In the same volume of the Athenian Mittheilungen (ii), in which this relief was originally published, may be found photographs of other reliefs which closely resemble it in character, but show small differences in period and detail. On Plate 24 is a relief wherein the snake is wholly wanting: on Plate 23 the snake is transposed, being erect in front of the wine-cup, and the style of the work is decidedly more advanced: on Plate 22 a dog appears beside the seated pair.

These four reliefs then make up a strongly defined group; and before we turn to other reliefs of the Spartan class, it may be well to determine what meaning may be assigned to the representations which they exhibit.

We may begin by rejecting without hesitation some of the theories on the subject which might naturally be suggested by a first impression.
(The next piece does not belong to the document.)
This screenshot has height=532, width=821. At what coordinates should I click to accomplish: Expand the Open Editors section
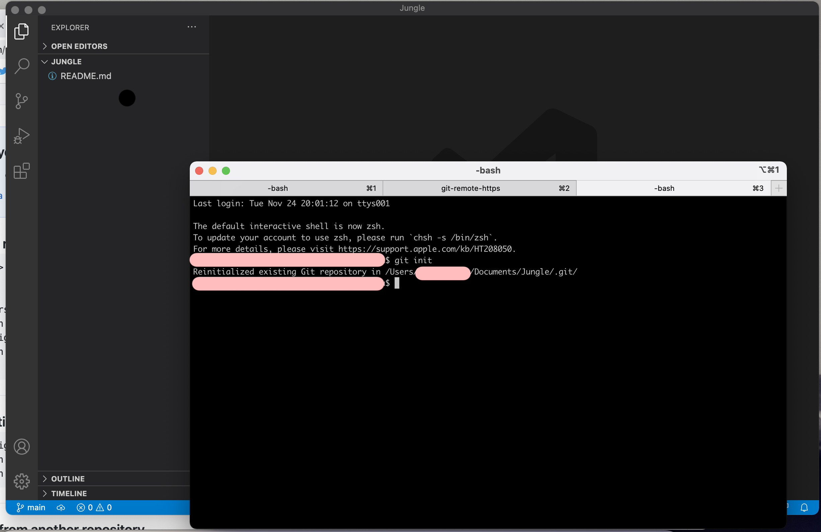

The wine-cup in the hands of the male figure might dispose one to think of Dionysus and his consort Ariadne; but this explanation would leave the serpent and other features unexplained, nor have we reason to think that the cultus of Dionysus had struck deep roots at Sparta in early times. Again, the serpent might suggest Asklepius with his daughter Hygieia, since the healing deity commonly carries a staff round which a serpent twines. But to this explanation the winecup offers difficulties; and, again, the evidence for a local cult at Sparta is insufficient.

Far nearer to the mark is the view which Dr. Milchhoefer accepted, that in the dignified seated pair we have embodied the deities of the world of shades. The wine-cup would in that case refer to the frequent offerings of wine made to the shades below; and the serpent is the well-known companion and friend of the dead. We are not well informed as to the names borne at Sparta by the king and queen of the world of the dead. At Argos they were not so well known by the Homeric names of Hades and Persephone, which they commonly bore in Greece, as by the names of Klymenos and Chthonia. But in fact the pair were known by many names in various places.

An interesting terra-cotta ([Fig. 29]) from Locri in Italy[75] presents a group at first sight nearly resembling the seated pair of Sparta. We find on it Hades and his Queen seated side by side: he is wreathed and holds flowers; she carries a cock and ears of corn. This is valuable evidence, and shows that in southern Italy monuments of the class we are considering might well belong to the worship of the recognized deities of the nether world. But a closer consideration shows that at Sparta the worship took another and a less generalized form, natural to a race among whom ancestors were held in special and unusual honour.

Though Hades and his Queen are frequently mentioned in sepulchral inscriptions, they are but rarely figured together in sculpture. A comparison of two or three other stelae of Sparta will suggest at all events a modification of the view that the seated pair of the reliefs already mentioned are merely the rulers of the world below. In the fourth volume of the Athenian Mittheilungen are published two reliefs which beat

FIG. 29. HADES AND PERSEPHONE.

important inscriptions. On one is represented a man wrapped in a cloak seated: in his left hand is a pomegranate; in his right a wine-cup, out of which a coiled serpent drinks. The stone bears the name ΤΙΜΟΚΛΗϹ. If this inscription were of the same date as the relief it would of course at once prove that the stone is a memorial of an individual, and not a dedication to Hades. But in the opinion at least of Prof. Furtwängler the inscription is decidedly the later; it cannot therefore be regarded as conclusive evidence. But such evidence is afforded us by the next monument. Here we have a bearded man seated, in a decidedly later and more finished style of art, holding in his right hand a wine-cup, from which a serpent feeds. The inscription here is ΑΡΙΣΤΟΚΛΗϹ Ο ΚΑΙ ΖΗΘΟϹ; and it seems not merely to show that the memorial belongs to a man, Aristocles, but also that this Aristocles received a second name after his death in the quality of hero or demi-god. We learn from other sources of several such heroic names bestowed on distinguished men after their death. The rarity of names on the Spartan tombs may be readily accounted for by the existence of a stern law of Lycurgus[76], that names were not to be recorded on the tombs except in the case of priestesses, or of warriors who had fallen in battle. Another regulation of the great lawgiver ordained that bodies might be buried within the city, and memorials of the dead set up in the neighbourhood of the temples. Such monuments were not always gravestones, but sometimes memorials of those who were buried in a different place, or had fallen on foreign service.

In view of such facts as these we cannot hesitate to see in the sepulchral reliefs of Sparta reference to individuals, the ancestor, or the ancestor and his wife. They are the shrines of the family worship of the Laconians. But yet in a sense the dead man is identical with Hades. In Egypt each of the virtuous dead became part of Osiris. According to Herodotus the Getae thought that their dead returned to their deity Zalmoxis. In Greece, by dying, men put away the individual accidents of the flesh and became in a sense united with Hades. This no doubt is one reason why down to the second century B.C. we scarcely ever find individual portraits on tombs, a fact to which we shall hereafter return.